____ Quoted passage

# Nissan X trail T30 motor question



## bizer (Jul 29, 2009)

Hi,

I have a T30 2,2 diesel 2003 with some 340000 km on the clock, just resently when the engine is running in idle, the car seems to be shaking much more than before, its when it has an rpm of about 900 - if I increase it to say 1000 rpm, the problem decreases. A mechanic have suggested that the shaft chain, has to be replaced and this should cure the problem, is he right or do anyone of you have any other ideas as to what could cause this problem. any suggestion is more than welcome.


----------



## tigercub (Mar 20, 2011)

*shaking*

change the sparkplugs:balls:


----------



## janarth (Oct 14, 2004)

*Don't do it*

Diesels don't have spark plugs. check engine mount first!


----------



## tigercub (Mar 20, 2011)

my bad...sorry! In Canada our Xtrails are all gas


----------



## aussietrail (Sep 24, 2004)

If the engine vibration goes away at 1000RPM then all you need to do is perform the idle re-learn procedure. Alternatively, your mechanic can do this for you with Consult II. He also needs to check the throttle position sensor.


----------



## bizer (Jul 29, 2009)

________
____ Rows

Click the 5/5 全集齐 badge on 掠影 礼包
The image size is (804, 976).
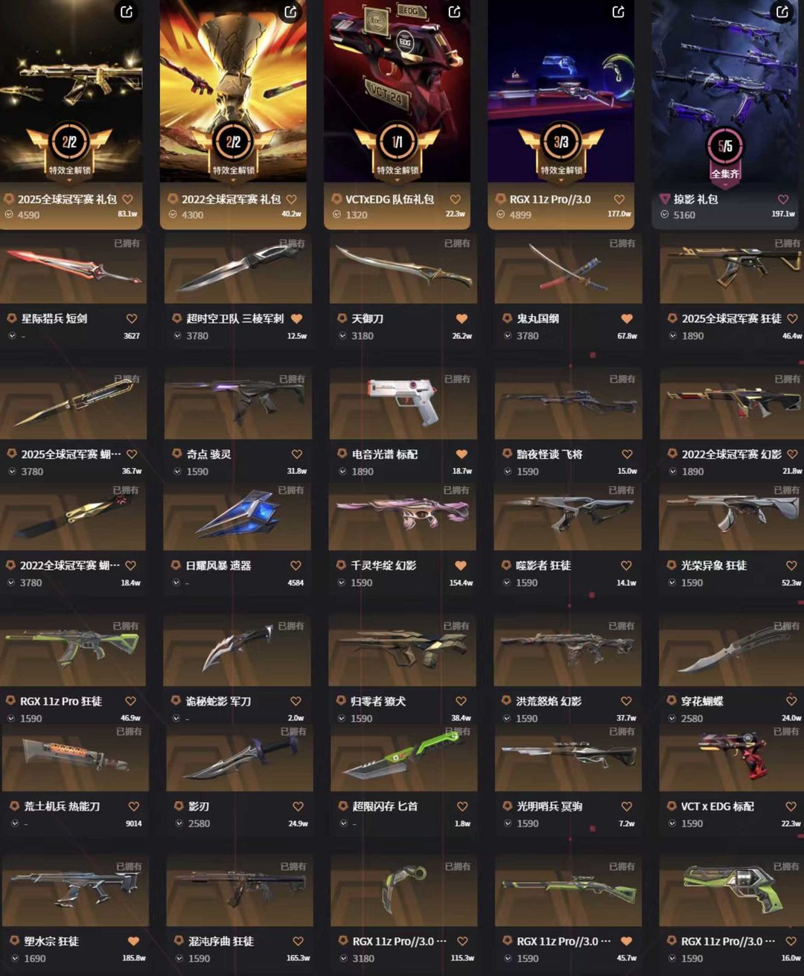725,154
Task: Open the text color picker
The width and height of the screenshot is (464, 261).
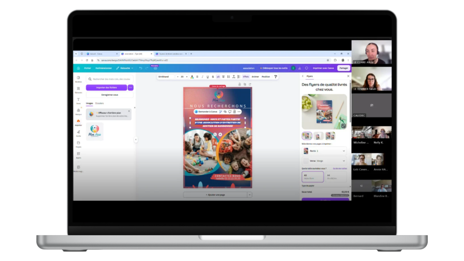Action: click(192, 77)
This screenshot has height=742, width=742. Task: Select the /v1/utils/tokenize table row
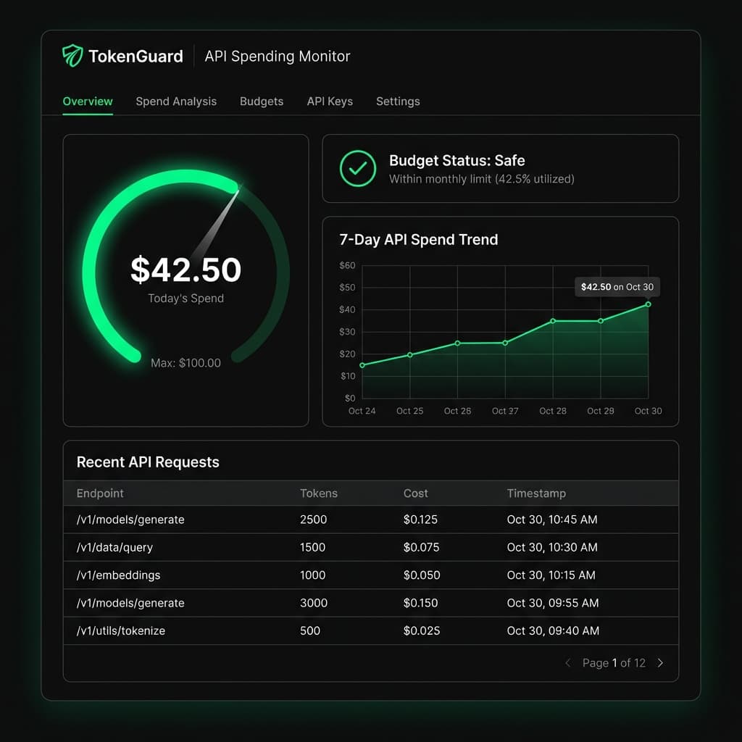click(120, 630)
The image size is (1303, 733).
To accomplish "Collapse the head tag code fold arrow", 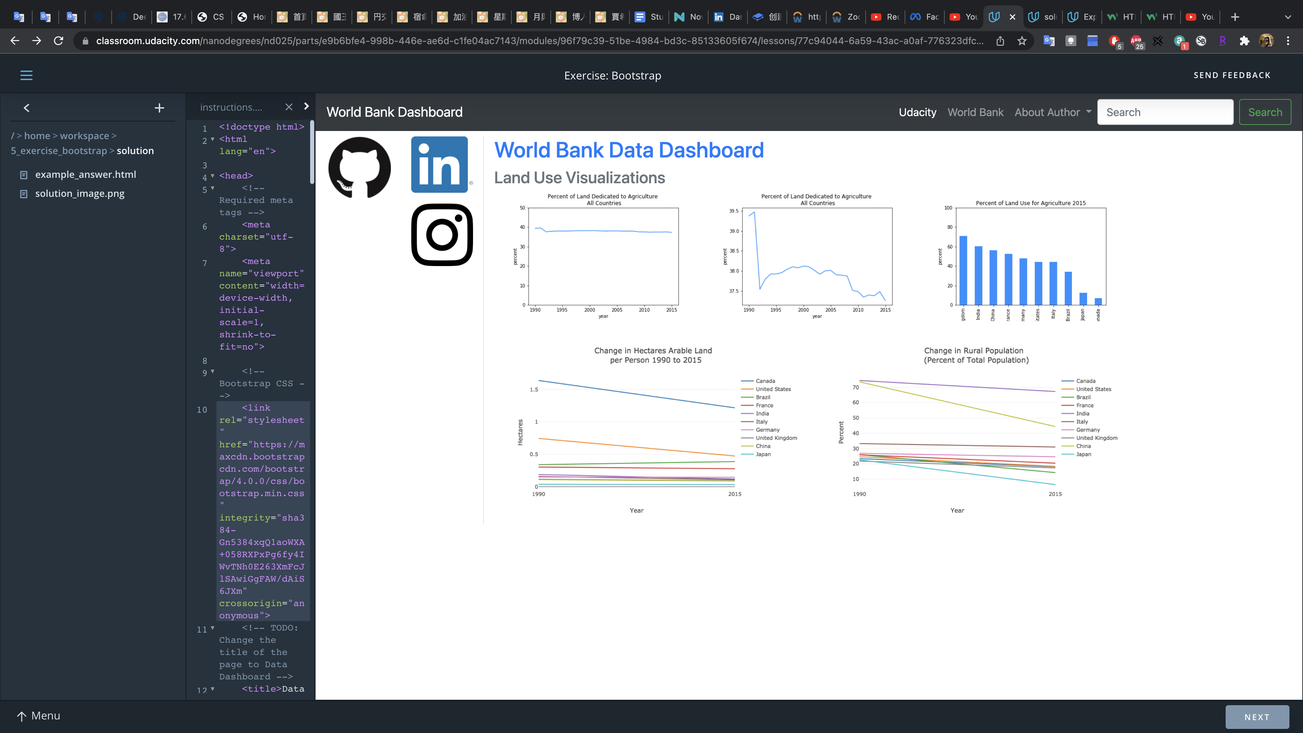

________

Exercise requirements =
(1) How would you put this sentence from the X-Trail forum thread into Spanish: "He also needs to check the throttle position sensor."
(2) Can you carry the X-Trail forum thread forward from the point where it stops?
The entries are material separate from the X-Trail forum thread.

Answers per task =
(1) También tiene que revisar el sensor de posición del acelerador.

(2)
*motor mount*

Hi Guys, many thanks for your feedback it helps a lot, does anyone know the OEM numbers for the motor mounts, front L/R and rear - I want to try and find some on the web. Finn


----------



## bizer (Jul 29, 2009)

even at 1000 rpm there is still some vibration, but how do I perform the re-learn idle procedure? Finn


----------



## dilick (Mar 2, 2014)

Hi, you have to check your diesel injectors, probabli one of them is not working good.


----------



## quadraria10 (Jul 6, 2010)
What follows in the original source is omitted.